EEMBC's ADASMark simulates and evaluates performance in several real-life scenarios
Automotive chip companies talk about system-on-chips designed for Advanced Driving Assistance Systems all the time.
But how can the rest of us — reporters, analysts and most important, carmakers — tell one ADAS SoC from another?
Truth is, we can’t. The absence of scientific tools and benchmarks leaves little choice but to take the vendor’s word for it. Or we rely on such imperfect measures as trillion operations per second (TOPS) to compare Intel/Mobileye’s EyeQ5 with Nvidia’s Xavier, which is probably a bum steer.
About a month ago, EEMBC, an industry consortium that develops benchmarks for embedded hardware, rolled out “ADASMark,” an autonomous driving benchmark suite, which is now available for licensing.
The new tool suite, according to EEMBC, is designed to help tier ones and carmakers to optimize their use of compute resources ranging from CPU to GPU and hardware accelerators when they design their own ADAS systems.
Mike Demler, a senior analyst at The Linley Group, welcomed ADASMark, noting, “It’s good to see that this is not just an abstract performance metric, but they used real workloads.” Demler said that participation from AU-Zone Technologies — a Calgary-based engineering design services company — and chip vendors such as NXP Semiconductors and Texas Instruments made EEMBC's test more meaningful than, for example, Baidu’s generic DeepBench.
It’s all about frameworks
EE Times caught up with Peter Torelli, EEMBC president and CTO, to ask about challenges automakers face as they set out to design highly automated vehicles.

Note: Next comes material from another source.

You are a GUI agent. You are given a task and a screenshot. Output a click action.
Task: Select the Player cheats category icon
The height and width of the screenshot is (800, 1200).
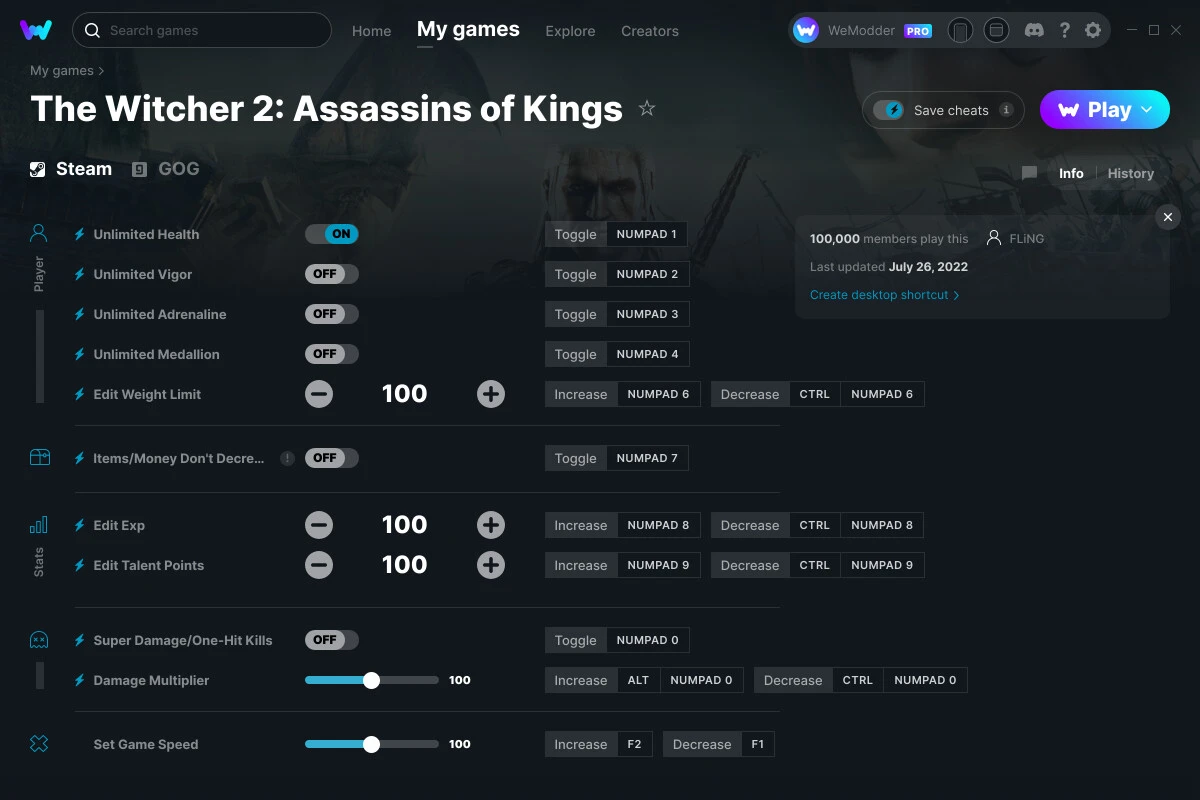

There’s no question that more and more automotive embedded systems deploy multiple cores. However, as Torelli pointed out, “there are still very few frameworks that can utilize their asymmetric compute resources.” He added, “Without a framework, every instance of the compiled benchmark would vary dramatically depending on the hardware, and make comparisons across platforms extremely difficult. Frameworks facilitate portability with very little modification.”
Consider the ADASMark Pipeline below, he said.
Torelli said: “The baseline performance of this system might be using the same CPU for all stages in the pipeline. But what if a developer wanted to swap in a custom neural-net chip for the last stage? Or perhaps use a dedicated DSP for the color space conversion?”
This is where a framework comes in.
“Without a framework the developer would need to insert code to interface between the benchmark and the compute device (NN, DSP or GPU). This is time consuming, complicated, and error prone, and can easily disrupt the intent of the benchmark (or corrupt the results).”
A framework makes this retargeting of compute devices much easier, Torelli explained.
EEMBC initially examined options available on the market today. “AMP and OpenAMP attempt to address this, but they are specifications for symmetric multicore, and they don't really help us here,” said Torelli. “We also looked at OpenCV and OpenVX, but support was spotty among the landscape of manufacturers.”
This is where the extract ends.